To investigate the metastatic properties of the MetHigh and MetLow lines in vivo, we performed orthotopic implantation of five MetHigh and five MetLow lines into the pancreas of NOD.SCID mice and examined distant organs for evidence of metastasis. Although the weights of MetHigh and MetLow tumors were not significantly different (Supplementary Fig. S6A), MetHigh tumors gave rise to 28-fold more liver and lung metastases compared with MetLow tumors (Fig. 4C). Consistent with the cell line expression differences, the orthotopic MetHigh tumors expressed higher levels of Myc compared with MetLow tumors (Supplementary Fig. S6B). To further confirm that differences in Myc expression were sufficient to drive the metastatic phenotype, we introduced a Myc overexpression (Myc_OE) construct into four MetLow lines and generated orthotopic tumors (Supplementary Fig. S6C). Myc overexpression led to a dramatic (22-fold) increase in liver and lung metastases (Fig. 4D). Thus, cell lines derived from spontaneously generated MetHigh and MetLow tumors retain their metastatic phenotypes upon implantation.

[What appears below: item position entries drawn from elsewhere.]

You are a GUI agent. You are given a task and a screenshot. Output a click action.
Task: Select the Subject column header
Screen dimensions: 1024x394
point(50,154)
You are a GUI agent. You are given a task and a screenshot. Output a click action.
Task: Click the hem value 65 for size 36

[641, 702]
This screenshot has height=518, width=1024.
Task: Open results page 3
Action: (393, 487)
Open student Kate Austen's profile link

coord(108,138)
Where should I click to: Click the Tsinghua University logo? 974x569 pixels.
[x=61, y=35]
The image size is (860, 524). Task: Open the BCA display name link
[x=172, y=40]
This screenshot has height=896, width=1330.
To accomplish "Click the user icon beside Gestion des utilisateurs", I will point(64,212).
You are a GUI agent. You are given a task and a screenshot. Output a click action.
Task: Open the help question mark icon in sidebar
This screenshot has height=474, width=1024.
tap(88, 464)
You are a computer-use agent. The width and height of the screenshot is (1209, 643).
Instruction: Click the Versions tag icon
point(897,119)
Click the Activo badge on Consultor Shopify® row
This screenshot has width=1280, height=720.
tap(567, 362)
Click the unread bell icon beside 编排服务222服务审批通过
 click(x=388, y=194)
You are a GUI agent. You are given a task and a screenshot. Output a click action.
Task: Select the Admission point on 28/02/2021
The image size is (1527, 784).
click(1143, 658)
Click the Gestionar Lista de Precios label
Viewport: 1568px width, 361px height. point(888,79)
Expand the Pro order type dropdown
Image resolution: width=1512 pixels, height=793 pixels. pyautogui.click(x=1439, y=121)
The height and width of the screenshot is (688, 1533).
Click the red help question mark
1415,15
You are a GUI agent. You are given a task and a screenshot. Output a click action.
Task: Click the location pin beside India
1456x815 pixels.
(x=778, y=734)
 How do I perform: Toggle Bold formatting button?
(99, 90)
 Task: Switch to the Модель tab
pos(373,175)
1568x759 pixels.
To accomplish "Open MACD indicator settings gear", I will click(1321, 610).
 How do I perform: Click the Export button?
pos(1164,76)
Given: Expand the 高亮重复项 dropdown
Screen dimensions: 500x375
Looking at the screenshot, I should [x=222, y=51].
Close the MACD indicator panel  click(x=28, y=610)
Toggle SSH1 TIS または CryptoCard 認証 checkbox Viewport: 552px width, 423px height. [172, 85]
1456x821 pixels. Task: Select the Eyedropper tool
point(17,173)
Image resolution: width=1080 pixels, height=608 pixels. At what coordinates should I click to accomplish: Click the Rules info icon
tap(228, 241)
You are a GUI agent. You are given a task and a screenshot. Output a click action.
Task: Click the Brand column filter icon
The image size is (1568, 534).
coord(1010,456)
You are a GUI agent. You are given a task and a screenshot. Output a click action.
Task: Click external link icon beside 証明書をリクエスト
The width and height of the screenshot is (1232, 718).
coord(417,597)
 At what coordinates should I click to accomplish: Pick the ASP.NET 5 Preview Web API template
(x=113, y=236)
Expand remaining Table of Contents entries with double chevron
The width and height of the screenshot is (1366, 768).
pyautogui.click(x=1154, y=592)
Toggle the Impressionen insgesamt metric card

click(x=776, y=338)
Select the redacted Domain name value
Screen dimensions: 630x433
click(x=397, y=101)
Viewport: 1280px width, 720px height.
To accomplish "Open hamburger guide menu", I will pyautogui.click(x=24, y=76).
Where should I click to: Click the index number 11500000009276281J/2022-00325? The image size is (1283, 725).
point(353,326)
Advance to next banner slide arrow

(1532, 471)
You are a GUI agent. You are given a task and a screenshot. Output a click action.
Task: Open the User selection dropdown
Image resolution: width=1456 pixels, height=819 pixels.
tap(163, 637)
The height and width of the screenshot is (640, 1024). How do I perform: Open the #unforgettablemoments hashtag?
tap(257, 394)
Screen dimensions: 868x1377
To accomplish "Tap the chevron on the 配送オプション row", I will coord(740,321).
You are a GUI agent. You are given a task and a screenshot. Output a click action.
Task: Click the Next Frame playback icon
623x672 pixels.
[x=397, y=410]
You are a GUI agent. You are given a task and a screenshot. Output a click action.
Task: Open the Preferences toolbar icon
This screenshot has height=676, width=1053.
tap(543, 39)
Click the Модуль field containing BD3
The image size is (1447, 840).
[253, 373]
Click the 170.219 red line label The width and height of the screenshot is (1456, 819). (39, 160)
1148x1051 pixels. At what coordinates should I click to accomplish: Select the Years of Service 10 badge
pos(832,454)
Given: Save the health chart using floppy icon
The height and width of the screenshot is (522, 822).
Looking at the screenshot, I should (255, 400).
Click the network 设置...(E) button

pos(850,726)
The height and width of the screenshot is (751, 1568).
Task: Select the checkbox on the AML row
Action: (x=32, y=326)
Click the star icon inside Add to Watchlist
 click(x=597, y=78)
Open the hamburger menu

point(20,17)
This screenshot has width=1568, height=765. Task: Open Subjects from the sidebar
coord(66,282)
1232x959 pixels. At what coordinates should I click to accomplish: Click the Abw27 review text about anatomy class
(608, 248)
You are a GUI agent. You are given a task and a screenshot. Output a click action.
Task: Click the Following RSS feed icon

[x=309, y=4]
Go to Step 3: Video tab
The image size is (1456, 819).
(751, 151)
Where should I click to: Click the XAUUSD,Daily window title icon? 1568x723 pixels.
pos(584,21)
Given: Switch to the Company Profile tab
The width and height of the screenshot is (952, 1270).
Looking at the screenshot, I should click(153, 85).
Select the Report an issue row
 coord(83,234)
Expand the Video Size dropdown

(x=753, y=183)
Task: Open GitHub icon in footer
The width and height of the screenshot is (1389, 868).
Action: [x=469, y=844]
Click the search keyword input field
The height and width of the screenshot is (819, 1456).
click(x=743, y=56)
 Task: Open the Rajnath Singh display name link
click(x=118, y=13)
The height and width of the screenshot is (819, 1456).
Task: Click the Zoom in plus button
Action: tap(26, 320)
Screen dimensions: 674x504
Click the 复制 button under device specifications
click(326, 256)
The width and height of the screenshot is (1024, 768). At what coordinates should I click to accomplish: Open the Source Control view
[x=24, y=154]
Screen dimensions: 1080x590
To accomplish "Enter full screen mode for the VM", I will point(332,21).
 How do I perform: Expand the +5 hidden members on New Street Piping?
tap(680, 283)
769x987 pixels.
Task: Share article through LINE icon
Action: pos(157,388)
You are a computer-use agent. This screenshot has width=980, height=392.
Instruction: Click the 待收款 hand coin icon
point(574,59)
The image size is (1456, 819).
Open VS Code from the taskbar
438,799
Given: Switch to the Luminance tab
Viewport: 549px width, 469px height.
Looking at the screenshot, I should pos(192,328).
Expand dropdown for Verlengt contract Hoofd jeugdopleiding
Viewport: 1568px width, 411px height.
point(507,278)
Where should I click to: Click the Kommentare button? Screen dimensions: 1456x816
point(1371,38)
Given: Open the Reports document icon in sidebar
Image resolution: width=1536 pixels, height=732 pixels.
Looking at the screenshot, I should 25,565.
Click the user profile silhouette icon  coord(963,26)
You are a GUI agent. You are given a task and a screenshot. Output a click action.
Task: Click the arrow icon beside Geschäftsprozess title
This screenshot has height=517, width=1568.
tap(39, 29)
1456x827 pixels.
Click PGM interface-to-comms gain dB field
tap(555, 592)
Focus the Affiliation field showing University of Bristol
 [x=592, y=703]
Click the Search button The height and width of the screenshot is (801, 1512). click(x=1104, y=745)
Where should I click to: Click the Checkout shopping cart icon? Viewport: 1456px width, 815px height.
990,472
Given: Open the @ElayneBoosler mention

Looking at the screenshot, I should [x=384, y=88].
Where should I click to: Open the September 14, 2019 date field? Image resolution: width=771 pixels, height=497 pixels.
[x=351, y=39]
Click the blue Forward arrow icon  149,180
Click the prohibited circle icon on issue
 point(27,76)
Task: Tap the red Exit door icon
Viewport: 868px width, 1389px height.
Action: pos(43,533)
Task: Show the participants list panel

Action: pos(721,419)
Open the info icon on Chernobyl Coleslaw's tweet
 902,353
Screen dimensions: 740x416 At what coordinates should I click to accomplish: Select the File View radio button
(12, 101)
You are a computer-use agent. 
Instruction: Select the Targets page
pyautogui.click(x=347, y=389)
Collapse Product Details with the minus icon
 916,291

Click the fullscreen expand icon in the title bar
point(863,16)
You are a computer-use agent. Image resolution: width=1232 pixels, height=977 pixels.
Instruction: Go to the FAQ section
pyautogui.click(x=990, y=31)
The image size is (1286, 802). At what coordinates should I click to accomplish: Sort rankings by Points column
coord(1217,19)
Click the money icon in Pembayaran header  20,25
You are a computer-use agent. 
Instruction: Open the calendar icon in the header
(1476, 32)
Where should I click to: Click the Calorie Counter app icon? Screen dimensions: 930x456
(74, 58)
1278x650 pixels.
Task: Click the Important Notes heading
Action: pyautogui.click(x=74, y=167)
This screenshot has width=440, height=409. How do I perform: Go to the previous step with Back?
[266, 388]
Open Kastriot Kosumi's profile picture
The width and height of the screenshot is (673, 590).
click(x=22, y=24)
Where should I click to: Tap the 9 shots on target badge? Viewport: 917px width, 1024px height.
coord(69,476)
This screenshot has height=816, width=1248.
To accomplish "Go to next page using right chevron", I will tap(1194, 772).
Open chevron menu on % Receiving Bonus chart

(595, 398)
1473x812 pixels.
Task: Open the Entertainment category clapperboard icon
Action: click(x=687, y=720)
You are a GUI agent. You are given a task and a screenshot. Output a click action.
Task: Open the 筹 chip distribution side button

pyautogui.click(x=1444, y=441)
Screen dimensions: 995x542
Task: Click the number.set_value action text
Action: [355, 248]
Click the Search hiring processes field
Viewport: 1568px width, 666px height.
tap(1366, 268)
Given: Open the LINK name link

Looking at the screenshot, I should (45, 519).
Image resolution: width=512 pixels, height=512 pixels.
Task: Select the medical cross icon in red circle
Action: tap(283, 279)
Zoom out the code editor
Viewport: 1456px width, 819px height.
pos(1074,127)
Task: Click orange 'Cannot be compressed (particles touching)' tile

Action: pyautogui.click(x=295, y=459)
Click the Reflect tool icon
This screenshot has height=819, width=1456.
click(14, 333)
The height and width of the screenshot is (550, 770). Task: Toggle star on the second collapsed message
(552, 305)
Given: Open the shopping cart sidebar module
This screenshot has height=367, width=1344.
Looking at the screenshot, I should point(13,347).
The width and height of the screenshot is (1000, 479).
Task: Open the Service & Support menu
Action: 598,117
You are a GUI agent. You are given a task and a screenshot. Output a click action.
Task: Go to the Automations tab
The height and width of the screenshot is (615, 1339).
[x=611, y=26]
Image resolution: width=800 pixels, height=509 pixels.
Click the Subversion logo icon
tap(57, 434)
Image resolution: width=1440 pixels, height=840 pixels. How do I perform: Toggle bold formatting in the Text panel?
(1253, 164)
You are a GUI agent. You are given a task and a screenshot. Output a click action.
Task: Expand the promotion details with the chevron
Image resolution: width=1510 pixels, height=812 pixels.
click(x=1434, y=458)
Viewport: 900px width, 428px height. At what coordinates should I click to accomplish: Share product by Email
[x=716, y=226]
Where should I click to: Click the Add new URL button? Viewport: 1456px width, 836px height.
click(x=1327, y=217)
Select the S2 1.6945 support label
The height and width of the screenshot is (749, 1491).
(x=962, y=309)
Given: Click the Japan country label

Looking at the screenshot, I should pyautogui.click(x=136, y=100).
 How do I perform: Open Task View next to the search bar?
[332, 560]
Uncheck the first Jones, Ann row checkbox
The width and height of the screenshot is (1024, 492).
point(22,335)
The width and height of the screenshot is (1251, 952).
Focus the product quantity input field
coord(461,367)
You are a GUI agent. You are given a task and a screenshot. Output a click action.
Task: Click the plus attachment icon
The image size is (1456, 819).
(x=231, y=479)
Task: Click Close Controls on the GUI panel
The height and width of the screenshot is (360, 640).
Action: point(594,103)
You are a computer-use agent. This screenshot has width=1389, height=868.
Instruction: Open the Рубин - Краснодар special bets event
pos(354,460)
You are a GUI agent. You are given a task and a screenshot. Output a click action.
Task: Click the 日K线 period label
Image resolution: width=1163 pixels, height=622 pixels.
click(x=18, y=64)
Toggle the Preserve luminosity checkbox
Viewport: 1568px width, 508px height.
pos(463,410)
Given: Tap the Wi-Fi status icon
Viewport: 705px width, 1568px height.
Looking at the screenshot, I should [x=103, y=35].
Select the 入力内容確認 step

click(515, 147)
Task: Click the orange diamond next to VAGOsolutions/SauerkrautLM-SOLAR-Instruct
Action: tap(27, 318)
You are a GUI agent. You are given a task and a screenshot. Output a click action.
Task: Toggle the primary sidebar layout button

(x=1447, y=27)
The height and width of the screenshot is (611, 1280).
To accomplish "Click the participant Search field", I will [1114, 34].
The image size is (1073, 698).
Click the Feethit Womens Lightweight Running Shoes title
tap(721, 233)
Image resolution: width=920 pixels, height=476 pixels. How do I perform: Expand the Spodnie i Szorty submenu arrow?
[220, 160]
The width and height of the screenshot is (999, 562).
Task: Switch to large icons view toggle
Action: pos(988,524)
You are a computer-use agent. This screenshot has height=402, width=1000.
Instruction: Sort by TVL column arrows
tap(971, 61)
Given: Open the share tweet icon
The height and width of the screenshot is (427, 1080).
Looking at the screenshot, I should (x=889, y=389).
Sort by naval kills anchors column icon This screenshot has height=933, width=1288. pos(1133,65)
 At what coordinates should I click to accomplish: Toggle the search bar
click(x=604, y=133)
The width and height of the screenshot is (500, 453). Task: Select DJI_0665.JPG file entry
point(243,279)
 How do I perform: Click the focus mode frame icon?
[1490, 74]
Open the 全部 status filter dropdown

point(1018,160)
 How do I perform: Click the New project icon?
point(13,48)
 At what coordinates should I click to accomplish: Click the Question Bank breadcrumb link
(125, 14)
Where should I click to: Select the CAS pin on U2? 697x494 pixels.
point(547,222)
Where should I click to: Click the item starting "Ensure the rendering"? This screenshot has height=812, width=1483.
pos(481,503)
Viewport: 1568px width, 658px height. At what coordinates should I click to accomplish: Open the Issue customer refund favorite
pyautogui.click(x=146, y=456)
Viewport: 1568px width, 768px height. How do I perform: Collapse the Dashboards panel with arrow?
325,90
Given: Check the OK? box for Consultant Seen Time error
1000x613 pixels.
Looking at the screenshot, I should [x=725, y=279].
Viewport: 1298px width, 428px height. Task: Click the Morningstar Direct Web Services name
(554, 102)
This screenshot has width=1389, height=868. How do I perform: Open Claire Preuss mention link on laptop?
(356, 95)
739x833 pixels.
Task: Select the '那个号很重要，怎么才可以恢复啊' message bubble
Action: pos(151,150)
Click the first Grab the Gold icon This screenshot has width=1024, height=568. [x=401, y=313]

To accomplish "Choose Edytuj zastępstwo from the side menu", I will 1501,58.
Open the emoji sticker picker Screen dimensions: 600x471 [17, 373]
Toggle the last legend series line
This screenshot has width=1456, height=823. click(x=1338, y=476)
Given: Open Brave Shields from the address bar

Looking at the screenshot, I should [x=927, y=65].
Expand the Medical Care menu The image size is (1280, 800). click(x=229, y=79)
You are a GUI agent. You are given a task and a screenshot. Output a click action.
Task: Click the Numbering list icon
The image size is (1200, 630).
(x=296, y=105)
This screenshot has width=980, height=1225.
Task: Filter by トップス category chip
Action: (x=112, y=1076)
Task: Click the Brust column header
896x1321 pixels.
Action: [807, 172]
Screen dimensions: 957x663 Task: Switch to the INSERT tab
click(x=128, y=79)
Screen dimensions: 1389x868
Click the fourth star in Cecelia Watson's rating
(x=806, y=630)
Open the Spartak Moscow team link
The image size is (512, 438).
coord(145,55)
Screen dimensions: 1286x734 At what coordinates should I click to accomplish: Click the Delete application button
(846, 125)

MYC Promotes Tumor Cell Intravasation through the Recruitment of Tumor-Associated Macrophages

To form distant metastases, cancer cells must navigate a series of events collectively referred to as the “metastatic cascade.” These events include (i) intravasation into the bloodstream or lymphatics, (ii) survival in the circulation, (iii) extravasation from the vessel, and (iv) growth and survival at the distant site (43). To determine the step(s) at which MYC was exerting its prometastatic effects, we began by measuring the number of circulating tumor cells (CTC) in orthotopically implanted MetHigh and MetLow tumors and in MetLow tumors engineered to overexpress Myc. Remarkably, CTCs arising from MetHigh and Myc_OE tumors were 38-fold and 17-fold more abundant than those arising from MetLow tumors (Fig. 4E), far greater than the approximately twofold increase in tumor weight resulting from Myc overexpression (Supplementary Fig. S6D). Next, we performed a tail vein metastasis assay, which bypasses the invasion step by introducing tumor cells directly into the bloodstream, and measured lung metastases. Surprisingly, in contrast to the orthotopic tumor experiment, there was no difference in the number of metastases between MetHigh and MetLow lines (Fig. 4F). Moreover, Myc overexpression had no effect on tumor cell survival in the circulation (Supplementary Fig. S6E–S6G). Taken together, these data suggest that MetHigh tumors achieve a higher metastatic rate principally by promoting cancer cell invasion into the circulation, which can be driven by increased Myc expression.

Beyond activation of tumor cell intrinsic programs, MYC can also affect tumor phenotypes by altering the tumor immune microenvironment (TiME; refs. 44–46). Thus, we sought to determine if differences in MYC levels between MetHigh and MetLow tumors were associated with distinct TiMEs. To this end, we examined the immune composition of parental primary tumors by staining for markers of immune cells previously implicated in metastasis of PDAC and other cancers. Although MetHigh and MetLow tumors had a similar degree of neutrophil infiltration, MetHigh tumors had lower numbers of CD3+ T cells but were highly enriched for F4/80+ macrophages (Fig. 5A). Thus, compared with MetLow tumors, the TiME of MetHigh tumors contains an increased number of tumor-associated macrophages (TAM).